_DOCUMENT SEGMENT_
:::::
STL std::nth_element bug (fixed upstream)

Bug #1246802 reported by Garth Wells on 2013-10-31
50
This bug affects 10 people
Affects Status Importance Assigned to Milestone
FEniCS Project
Undecided
Unassigned
gcc
Fix Released
High
gcc-4.8 (Ubuntu)
Undecided
Unassigned
Saucy
Undecided
Unassigned

Bug Description

The package llibstdc++-4.8 (4.8.1-10ubuntu8) has a nasty STL std::nth_element bug that has been fixed upstream, see http://gcc.gnu.org/bugzilla/show_bug.cgi?id=58800. Could you release an update with the fix? It is a bad bug, i.e. it completely breaks some programs on Ubuntu 13.10 that use the STL.

This program segfaults on gcc 4.8.1 from Ubuntu 13.10. I'm building a copy of the 4.8 branch to see if I can reproduce it there.

This is on x86_64. I used a gross hack to specify the input so I don't have to think about precision issues. The numbers are all well-behaved values near 0.9.

I'll attach preprocessed source. The preprocessed source crashes even if built with gcc 4.7.something.

#include <algorithm>
#include <stdint.h>
//#include <iostream>

double to_double(uint64_t x)
{
        union {double d; uint64_t x;} u;
        u.x = x;
        return u.d;
}

int main()
{
        std::vector<double> v = {
                to_double(4606672070890243784),
                to_double(4606672025854247510),
                to_double(4606671800674266141),
                to_double(4606671575494284772),
                to_double(4606672115926240057),
                to_double(4606672160962236330),
                to_double(4606672070890243784),
        };

// for (auto i : v)
// std::cout << i << std::endl;

        std::nth_element(v.begin(), v.begin() + 3, v.end());
        return 0;
}

Created attachment 31047
preprocessed source

This was generated with g++ -std=gnu++11 -E sort.cc on Ubuntu 13.10.

Please figure out a testcase involving plain integers.

Unfortunately the issue seems real. I can reproduce it with:

        std::vector<uint64_t> v = {
                4606672070890243784,
                4606672025854247510,
                4606671800674266141,
                4606671575494284772,
                4606672115926240057,
                4606672160962236330,
                4606672070890243784,
        };

Chris?

I can also reproduce with something this simple:

        std::vector<int> v = {
                207089,
                202585,
                180067,
                157549,
                211592,
                216096,
                207089
        };

-D_GLIBCXX_DEBUG reveals that we are dereferencing a past-the-end iterator. We badly need a quick fix. Say 2-3 day max or we have to revert the fix for 58437.

Don't tell me is just this:

Index: include/bits/stl_algo.h
===================================================================
--- include/bits/stl_algo.h (revision 203835)
:::::
_GIVEN RECORDS_
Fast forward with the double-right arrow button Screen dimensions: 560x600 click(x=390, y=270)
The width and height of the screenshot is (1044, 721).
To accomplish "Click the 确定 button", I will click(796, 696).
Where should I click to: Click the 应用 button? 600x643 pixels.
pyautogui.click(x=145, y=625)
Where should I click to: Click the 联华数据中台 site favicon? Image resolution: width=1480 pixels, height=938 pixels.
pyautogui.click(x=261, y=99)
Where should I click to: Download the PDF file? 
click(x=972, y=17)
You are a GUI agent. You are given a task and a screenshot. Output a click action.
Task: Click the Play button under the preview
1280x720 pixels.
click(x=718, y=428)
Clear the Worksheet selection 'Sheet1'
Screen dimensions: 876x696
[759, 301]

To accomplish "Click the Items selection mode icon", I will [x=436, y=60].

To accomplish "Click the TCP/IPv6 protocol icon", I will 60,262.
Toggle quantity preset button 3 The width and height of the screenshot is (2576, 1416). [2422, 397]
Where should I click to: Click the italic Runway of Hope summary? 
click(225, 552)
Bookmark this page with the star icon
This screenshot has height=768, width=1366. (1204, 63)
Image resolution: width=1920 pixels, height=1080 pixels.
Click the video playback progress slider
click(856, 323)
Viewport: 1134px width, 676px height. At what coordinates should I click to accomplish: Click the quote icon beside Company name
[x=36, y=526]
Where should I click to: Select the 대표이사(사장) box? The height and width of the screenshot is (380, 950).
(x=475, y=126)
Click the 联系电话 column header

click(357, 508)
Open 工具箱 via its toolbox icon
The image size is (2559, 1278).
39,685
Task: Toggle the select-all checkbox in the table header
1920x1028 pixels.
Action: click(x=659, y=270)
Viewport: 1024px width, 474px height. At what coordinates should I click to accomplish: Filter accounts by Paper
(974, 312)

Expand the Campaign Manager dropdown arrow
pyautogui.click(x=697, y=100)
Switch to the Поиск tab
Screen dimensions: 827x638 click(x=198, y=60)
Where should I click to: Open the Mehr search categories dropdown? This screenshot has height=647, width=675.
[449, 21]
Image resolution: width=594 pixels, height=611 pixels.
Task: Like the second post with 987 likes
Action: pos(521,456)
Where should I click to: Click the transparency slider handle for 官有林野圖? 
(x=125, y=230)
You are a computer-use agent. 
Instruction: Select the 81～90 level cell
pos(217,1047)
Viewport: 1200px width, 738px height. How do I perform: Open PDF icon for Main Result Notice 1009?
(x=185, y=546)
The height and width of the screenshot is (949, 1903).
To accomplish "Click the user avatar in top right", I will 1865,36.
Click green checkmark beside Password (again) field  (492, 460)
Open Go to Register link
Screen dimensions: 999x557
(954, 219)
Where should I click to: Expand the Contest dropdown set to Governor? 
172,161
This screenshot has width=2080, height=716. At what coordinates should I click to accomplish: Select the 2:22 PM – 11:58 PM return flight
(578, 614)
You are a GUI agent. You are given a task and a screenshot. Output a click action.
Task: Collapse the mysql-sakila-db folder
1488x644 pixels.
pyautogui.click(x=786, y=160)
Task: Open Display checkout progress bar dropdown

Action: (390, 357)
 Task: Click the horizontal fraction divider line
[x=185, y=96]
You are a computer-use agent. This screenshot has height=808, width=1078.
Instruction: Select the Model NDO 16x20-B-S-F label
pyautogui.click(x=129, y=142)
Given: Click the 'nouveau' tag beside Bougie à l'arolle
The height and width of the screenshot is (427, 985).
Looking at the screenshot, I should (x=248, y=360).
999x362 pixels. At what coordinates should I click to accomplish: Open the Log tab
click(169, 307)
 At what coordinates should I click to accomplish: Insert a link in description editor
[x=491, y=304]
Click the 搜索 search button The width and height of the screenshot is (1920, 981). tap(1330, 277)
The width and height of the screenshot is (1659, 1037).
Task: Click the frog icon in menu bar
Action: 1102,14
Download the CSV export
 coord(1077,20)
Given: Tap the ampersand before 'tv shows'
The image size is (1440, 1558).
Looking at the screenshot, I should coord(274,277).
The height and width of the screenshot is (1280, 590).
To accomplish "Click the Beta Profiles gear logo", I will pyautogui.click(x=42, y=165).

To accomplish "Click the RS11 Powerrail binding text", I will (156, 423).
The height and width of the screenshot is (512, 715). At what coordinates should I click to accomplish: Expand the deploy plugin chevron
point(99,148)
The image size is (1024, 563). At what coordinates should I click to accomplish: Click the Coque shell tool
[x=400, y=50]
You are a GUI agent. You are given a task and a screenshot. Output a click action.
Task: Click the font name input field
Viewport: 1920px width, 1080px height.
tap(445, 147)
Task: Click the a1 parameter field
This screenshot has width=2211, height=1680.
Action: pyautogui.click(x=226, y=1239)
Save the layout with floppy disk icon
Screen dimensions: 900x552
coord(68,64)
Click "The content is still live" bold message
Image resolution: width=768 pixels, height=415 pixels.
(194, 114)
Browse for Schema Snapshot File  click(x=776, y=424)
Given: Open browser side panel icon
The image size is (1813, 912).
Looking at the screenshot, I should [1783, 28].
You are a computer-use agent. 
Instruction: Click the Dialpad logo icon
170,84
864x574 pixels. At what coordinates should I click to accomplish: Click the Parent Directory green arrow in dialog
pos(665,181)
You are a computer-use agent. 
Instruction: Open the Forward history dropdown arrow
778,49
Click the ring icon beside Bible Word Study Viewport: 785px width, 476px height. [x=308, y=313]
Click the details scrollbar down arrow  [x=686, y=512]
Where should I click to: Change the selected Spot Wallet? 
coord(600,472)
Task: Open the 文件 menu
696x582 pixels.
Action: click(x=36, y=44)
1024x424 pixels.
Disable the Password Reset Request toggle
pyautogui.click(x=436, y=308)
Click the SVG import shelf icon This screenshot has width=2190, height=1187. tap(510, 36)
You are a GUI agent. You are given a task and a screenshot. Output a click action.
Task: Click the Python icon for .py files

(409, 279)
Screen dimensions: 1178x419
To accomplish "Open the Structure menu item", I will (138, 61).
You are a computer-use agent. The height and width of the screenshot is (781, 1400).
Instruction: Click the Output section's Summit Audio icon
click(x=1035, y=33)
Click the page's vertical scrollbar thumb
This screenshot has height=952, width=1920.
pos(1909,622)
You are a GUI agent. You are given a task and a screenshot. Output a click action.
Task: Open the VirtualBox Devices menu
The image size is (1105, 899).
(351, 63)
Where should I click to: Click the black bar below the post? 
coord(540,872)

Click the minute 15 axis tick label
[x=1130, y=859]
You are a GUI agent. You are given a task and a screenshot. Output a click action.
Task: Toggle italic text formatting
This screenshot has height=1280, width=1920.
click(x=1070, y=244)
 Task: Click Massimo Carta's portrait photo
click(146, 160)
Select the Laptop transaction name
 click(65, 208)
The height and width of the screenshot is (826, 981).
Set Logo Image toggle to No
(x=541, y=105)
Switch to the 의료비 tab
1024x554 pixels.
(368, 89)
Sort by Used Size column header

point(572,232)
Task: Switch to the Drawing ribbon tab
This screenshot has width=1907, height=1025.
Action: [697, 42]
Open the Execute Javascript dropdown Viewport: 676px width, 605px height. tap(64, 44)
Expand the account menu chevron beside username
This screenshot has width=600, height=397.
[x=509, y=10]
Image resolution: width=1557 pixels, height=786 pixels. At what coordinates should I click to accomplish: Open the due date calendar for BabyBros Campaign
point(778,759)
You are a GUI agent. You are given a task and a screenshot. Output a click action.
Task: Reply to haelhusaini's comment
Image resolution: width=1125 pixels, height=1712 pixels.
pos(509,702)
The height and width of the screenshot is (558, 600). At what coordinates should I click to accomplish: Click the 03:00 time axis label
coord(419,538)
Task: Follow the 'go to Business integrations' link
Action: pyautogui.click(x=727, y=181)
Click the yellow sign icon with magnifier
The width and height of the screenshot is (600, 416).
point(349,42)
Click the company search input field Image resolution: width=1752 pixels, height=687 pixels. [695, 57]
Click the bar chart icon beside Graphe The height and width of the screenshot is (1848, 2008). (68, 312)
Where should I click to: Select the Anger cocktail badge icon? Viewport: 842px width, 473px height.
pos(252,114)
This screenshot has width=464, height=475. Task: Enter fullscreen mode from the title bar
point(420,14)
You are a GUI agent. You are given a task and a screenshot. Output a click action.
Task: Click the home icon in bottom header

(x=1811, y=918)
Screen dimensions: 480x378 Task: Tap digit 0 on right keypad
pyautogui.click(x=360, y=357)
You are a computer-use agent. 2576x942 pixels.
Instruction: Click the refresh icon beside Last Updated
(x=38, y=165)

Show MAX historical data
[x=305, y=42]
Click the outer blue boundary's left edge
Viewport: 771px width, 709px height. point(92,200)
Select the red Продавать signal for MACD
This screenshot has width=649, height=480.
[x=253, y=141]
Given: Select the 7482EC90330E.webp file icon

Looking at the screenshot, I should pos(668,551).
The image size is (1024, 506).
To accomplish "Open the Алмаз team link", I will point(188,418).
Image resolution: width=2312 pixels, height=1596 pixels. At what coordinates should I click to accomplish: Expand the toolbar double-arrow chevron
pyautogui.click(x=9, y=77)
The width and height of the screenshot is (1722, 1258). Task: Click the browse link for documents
:::::
_INSTRUCTIONS_
1. Using the nth_element bug report above, decide whether each statement agrees with it: (a) the affected package version is 4.8.1-10ubuntu8; (b) the preprocessed source runs without crashing when built with gcc 4.7; (c) the program was tested on x86_64. Answer yes or no for each and quote the deciding words.
2. Rename "past-the-end iterator" as "null pointer" in the passage of the nth_element bug report that begins at the words "-D_GLIBCXX_DEBUG reveals that" and stops after "fix for 58437.", and write that passage out.

_OUTPUTS IN ORDER_
1.
(a) Yes: "The package llibstdc++-4.8 (4.8.1-10ubuntu8) has a nasty STL std::nth_element bug"
(b) No: "The preprocessed source crashes even if built with gcc 4.7.something."
(c) Yes: "This is on x86_64."

2.
-D_GLIBCXX_DEBUG reveals that we are dereferencing a null pointer. We badly need a quick fix. Say 2-3 day max or we have to revert the fix for 58437.